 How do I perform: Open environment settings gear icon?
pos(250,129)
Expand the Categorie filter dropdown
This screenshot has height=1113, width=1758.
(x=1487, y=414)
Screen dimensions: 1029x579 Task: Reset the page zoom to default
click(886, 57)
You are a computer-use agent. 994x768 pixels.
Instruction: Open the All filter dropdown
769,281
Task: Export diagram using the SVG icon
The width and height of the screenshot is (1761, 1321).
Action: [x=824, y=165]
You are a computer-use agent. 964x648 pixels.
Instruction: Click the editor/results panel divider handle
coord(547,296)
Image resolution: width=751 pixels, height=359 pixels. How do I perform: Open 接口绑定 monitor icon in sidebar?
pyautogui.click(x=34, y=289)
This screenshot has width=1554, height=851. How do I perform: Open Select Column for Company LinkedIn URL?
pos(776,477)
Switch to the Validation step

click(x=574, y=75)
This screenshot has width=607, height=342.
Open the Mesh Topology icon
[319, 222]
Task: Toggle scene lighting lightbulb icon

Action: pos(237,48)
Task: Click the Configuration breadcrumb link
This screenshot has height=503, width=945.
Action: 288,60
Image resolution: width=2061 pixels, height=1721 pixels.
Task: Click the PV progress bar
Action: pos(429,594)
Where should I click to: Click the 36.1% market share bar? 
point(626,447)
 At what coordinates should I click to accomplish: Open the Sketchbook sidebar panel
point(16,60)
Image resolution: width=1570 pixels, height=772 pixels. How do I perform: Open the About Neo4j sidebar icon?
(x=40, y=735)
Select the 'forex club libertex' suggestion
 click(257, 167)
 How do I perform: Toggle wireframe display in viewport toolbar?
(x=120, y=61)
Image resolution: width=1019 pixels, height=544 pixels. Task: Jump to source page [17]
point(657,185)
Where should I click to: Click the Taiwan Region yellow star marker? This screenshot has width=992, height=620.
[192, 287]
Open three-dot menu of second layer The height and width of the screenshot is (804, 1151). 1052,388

-.-.-

### How to complete this task:
Write the listing out again, matching every line exactly.

### Written answer:
 How do I perform: Open environment settings gear icon?
pos(250,129)
Expand the Categorie filter dropdown
This screenshot has height=1113, width=1758.
(x=1487, y=414)
Screen dimensions: 1029x579 Task: Reset the page zoom to default
click(886, 57)
You are a computer-use agent. 994x768 pixels.
Instruction: Open the All filter dropdown
769,281
Task: Export diagram using the SVG icon
The width and height of the screenshot is (1761, 1321).
Action: [x=824, y=165]
You are a computer-use agent. 964x648 pixels.
Instruction: Click the editor/results panel divider handle
coord(547,296)
Image resolution: width=751 pixels, height=359 pixels. How do I perform: Open 接口绑定 monitor icon in sidebar?
pyautogui.click(x=34, y=289)
This screenshot has width=1554, height=851. How do I perform: Open Select Column for Company LinkedIn URL?
pos(776,477)
Switch to the Validation step

click(x=574, y=75)
This screenshot has width=607, height=342.
Open the Mesh Topology icon
[319, 222]
Task: Toggle scene lighting lightbulb icon

Action: pos(237,48)
Task: Click the Configuration breadcrumb link
This screenshot has height=503, width=945.
Action: 288,60
Image resolution: width=2061 pixels, height=1721 pixels.
Task: Click the PV progress bar
Action: pos(429,594)
Where should I click to: Click the 36.1% market share bar? 
point(626,447)
 At what coordinates should I click to accomplish: Open the Sketchbook sidebar panel
point(16,60)
Image resolution: width=1570 pixels, height=772 pixels. How do I perform: Open the About Neo4j sidebar icon?
(x=40, y=735)
Select the 'forex club libertex' suggestion
 click(257, 167)
 How do I perform: Toggle wireframe display in viewport toolbar?
(x=120, y=61)
Image resolution: width=1019 pixels, height=544 pixels. Task: Jump to source page [17]
point(657,185)
Where should I click to: Click the Taiwan Region yellow star marker? This screenshot has width=992, height=620.
[192, 287]
Open three-dot menu of second layer The height and width of the screenshot is (804, 1151). 1052,388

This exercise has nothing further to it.